- **Problem to solve**
Select from the records below every line that has the word "Task" in it.

- **Material supplied**
=== Section Start ===

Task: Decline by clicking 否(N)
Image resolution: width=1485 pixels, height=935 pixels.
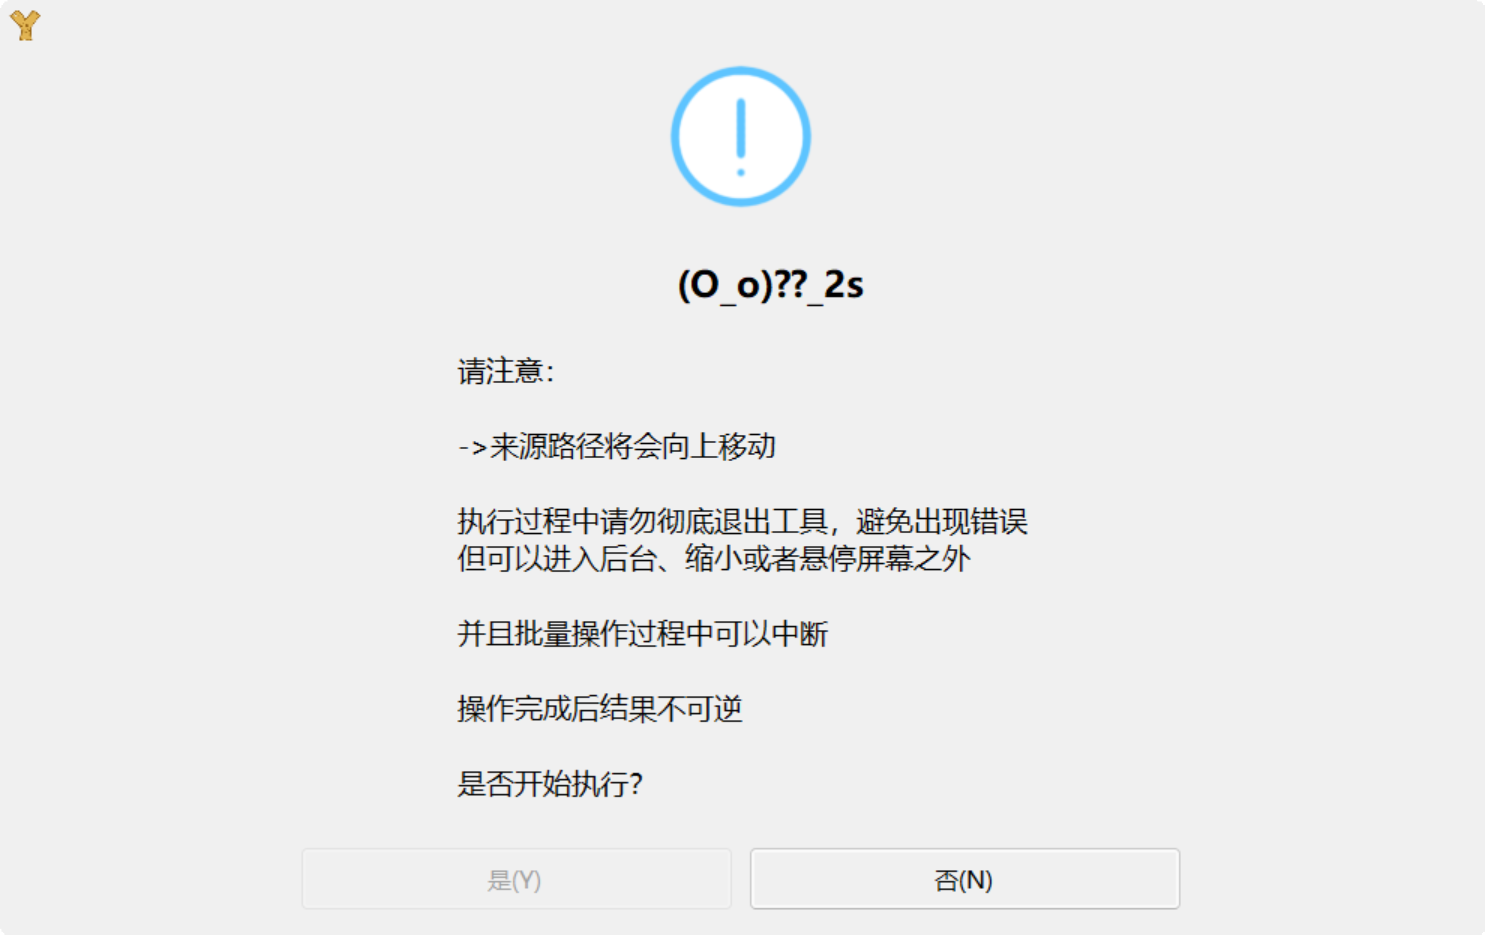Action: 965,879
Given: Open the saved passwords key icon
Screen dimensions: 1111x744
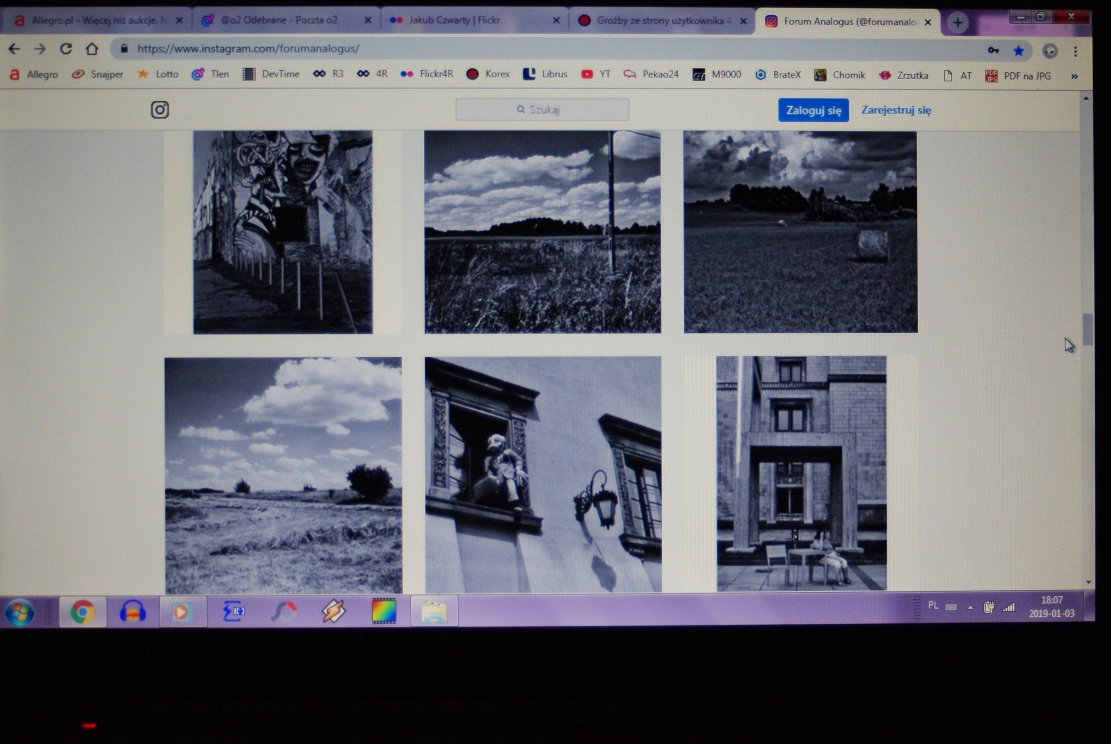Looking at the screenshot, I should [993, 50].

=== Section End ===
=== Section Start ===

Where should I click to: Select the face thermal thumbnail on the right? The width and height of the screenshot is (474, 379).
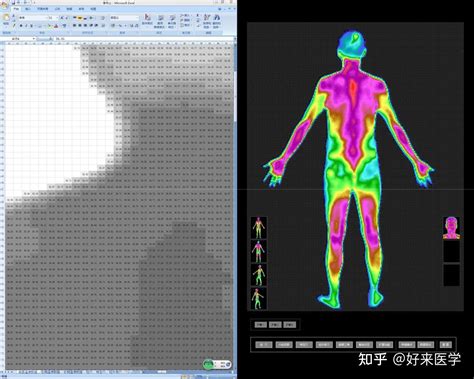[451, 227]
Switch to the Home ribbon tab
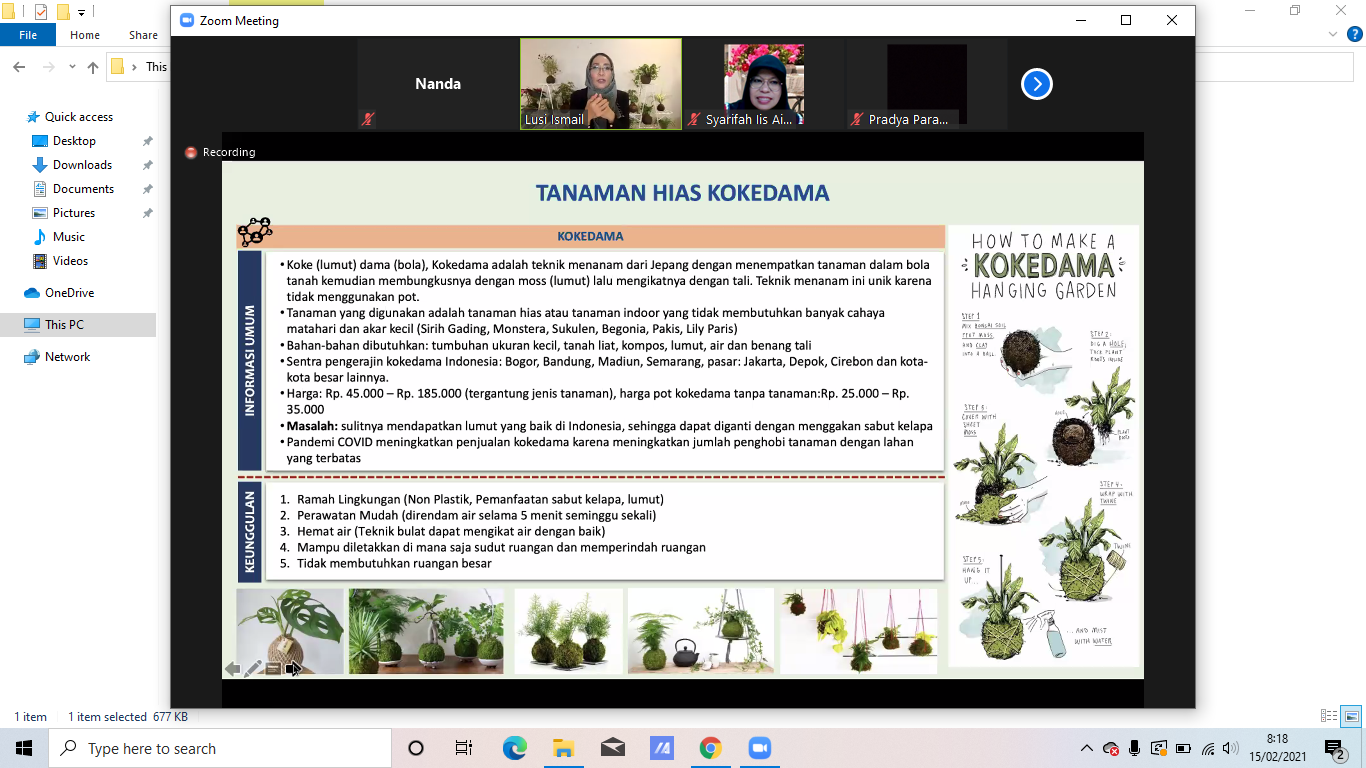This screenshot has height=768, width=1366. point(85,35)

=== Section End ===
=== Section Start ===

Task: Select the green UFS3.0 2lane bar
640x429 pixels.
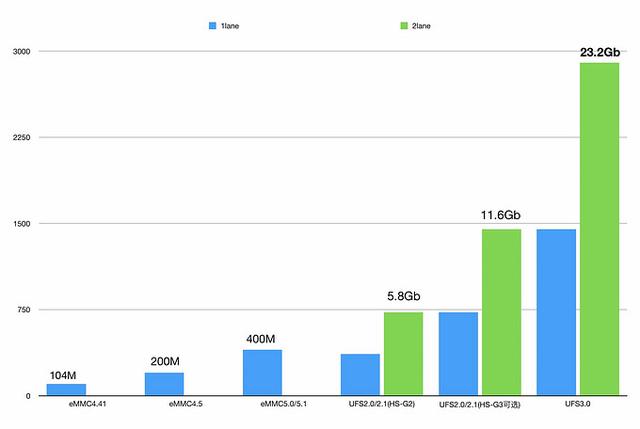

=== Section End ===

- **Reply to the exercise**
Task: Decline by clicking 否(N)
Task: Select the green UFS3.0 2lane bar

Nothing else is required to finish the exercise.